Os leitores já conhecem a minha paixão pelas histórias; elas constituem, sem dúvida, um excelente veículo de aprendizagens e de saberes; representam ideologias de uma civilização ou de um povo, moldam consciências. Sobrevivem porque encerram metáforas e simbologias. A grande maioria obriga-nos a pensar e é essa a sua grande potencialidade, pois abre caminhos interpretativos e cria conexões com a nossa realidade.

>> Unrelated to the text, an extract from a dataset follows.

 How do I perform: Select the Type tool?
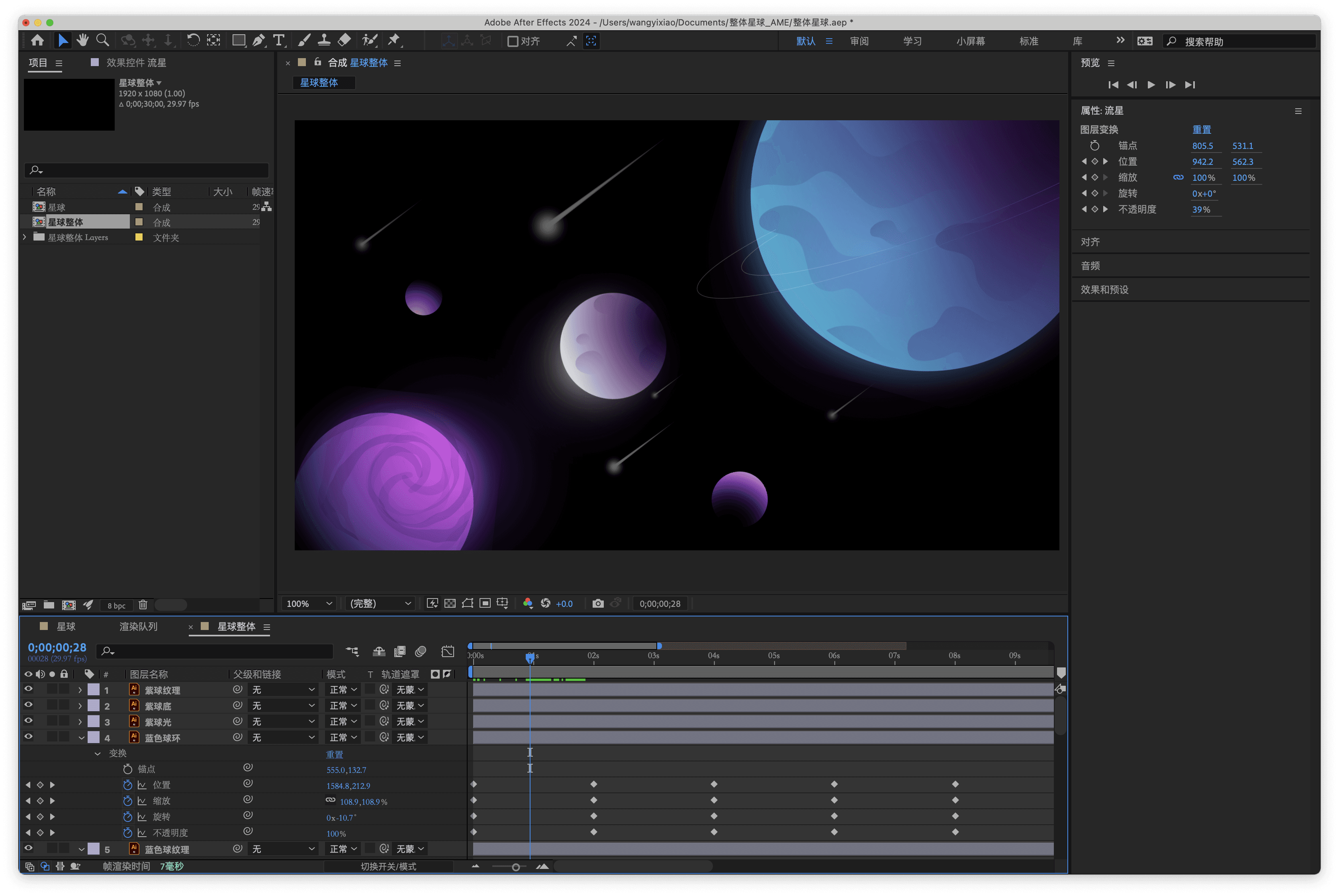[278, 41]
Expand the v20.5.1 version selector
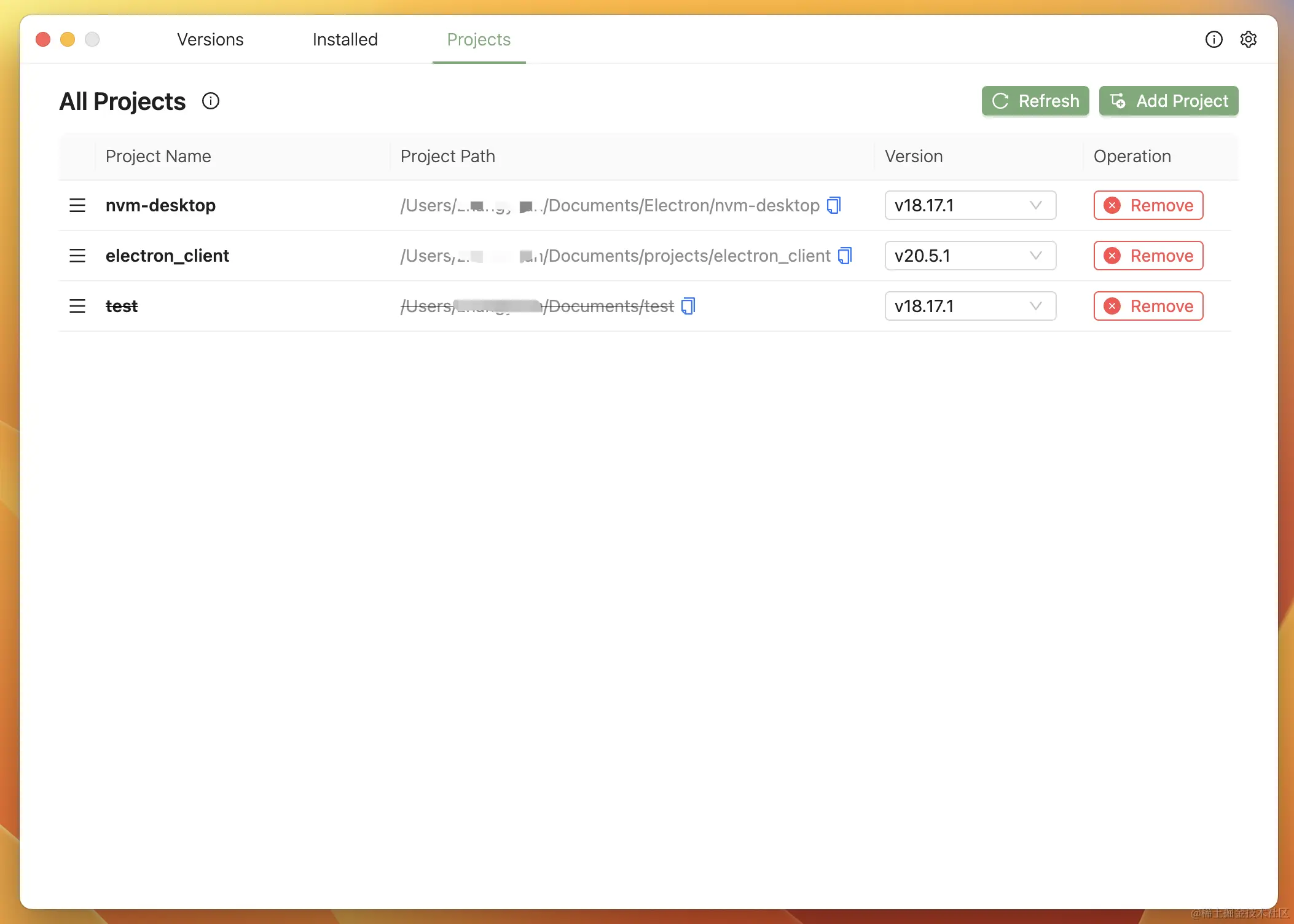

“O rei vai nu” é o título de uma história do célebre autor Hans Christian Andresen que discorre sobre um rei muito vaidoso e muito preocupado com a sua aparência. Um dia, dois homens disseram ter descoberto um tecido muito belo e único, pois os tolos não seriam capazes de o ver. Daquela forma, o rei poderia distinguir as pessoas inteligentes das estúpidas e ignorantes, que não eram úteis na corte. O rei ficou tão entusiasmado, que lhes pediu para fazerem imediatamente um fato. Os dois homens tiraram as medidas e, daí a umas semanas, apresentaram-se ao rei com o produto do seu trabalho. O rei ficou surpreso, porque não via nada, mas como não queria passar por parvo, respondeu que era muito belo. Os dois homens simularam que estavam a vestir o fato, não faltando obviamente os gestos necessários e as exclamações elogiosas. Ora, como ninguém queria ser excluído da corte como tolo, ouviam-se exclamações de júbilo: o fato era uma verdadeira maravilha! A notícia correu depressa e o rei resolveu sair para se mostrar ao povo. Toda a gente admirava a vestimenta, pois ninguém queria ser considerado estúpido, até que, a certa altura, uma criança, com toda a sua inocência, gritou:
– Olha, olha! O rei vai nu!
No primeiro momento ninguém reagiu, depois foi gargalhada geral. Só então o rei compreendeu que fora enganado; envergonhado e arrependido da sua vaidade, correu a esconder-se no palácio.
Foi uma notícia banal que teve o condão de me recordar esta história: numa mesquita, depois de se descalçar, o atual rei de Inglaterra, Carlos III, revela que tem um buraco na meia. Se houve gargalhadas ou risos escondidos não sei. Sei apenas que tive acesso à imagem e à notícia, como teria tido muita gente. Que eu saiba, por gentileza, tradição ou respeito, este acontecimento banal não foi expandido pelos media sensacionalista. No entanto, considero que merece algum reparo e uma breve reflexão. Afinal, os homens são verdadeiros estrategas, vestem-se de artimanhas, mais conhecidas por máscaras para enganar e seduzir e para esconder as suas fragilidades, cito, os buracos nas suas meias. Numa perspetiva mais geral, constata-se que as hierarquias terrenas estão desgastadas, escondem culpas e transgressões, apesar de ostentarem uma riqueza pintada de idoneidade e decência. A sociedade continua a idolatrar reis, príncipes e princesas, a alimentar espetacularidades; continua presa ao paradigma da representação da divindade na terra, que começou com o culto faraónico e se aproximou mais de nós em tempos de absolutismo, durante os quais o monarca reforçou os seus poderes, tornando-se dono de nações e dos seus súbditos (que não deixava de ser uma forma de escravização, unanimemente aceite). Diga-se que a idolatria é oportuna para o poder constituído, é uma forma subtil de manter a calma social, a mente ocupada, feliz e alienada. Afinal, e concluo, os santos têm pés de barro, ou mais modestamente, se preferirem, todos temos telhados de vidro, servindo-me de adágios que pretendem justificar as fragilidades humanas.
E como tristezas não pagam dívidas, ou então porque rir é o melhor remédio, deito mais uma acha na fogueira, dizendo que seria muito interessante pensar que um dia a imaginação profícua de um autor daria corpo a uma história com o título: “As meias rotas do rei”. A sério!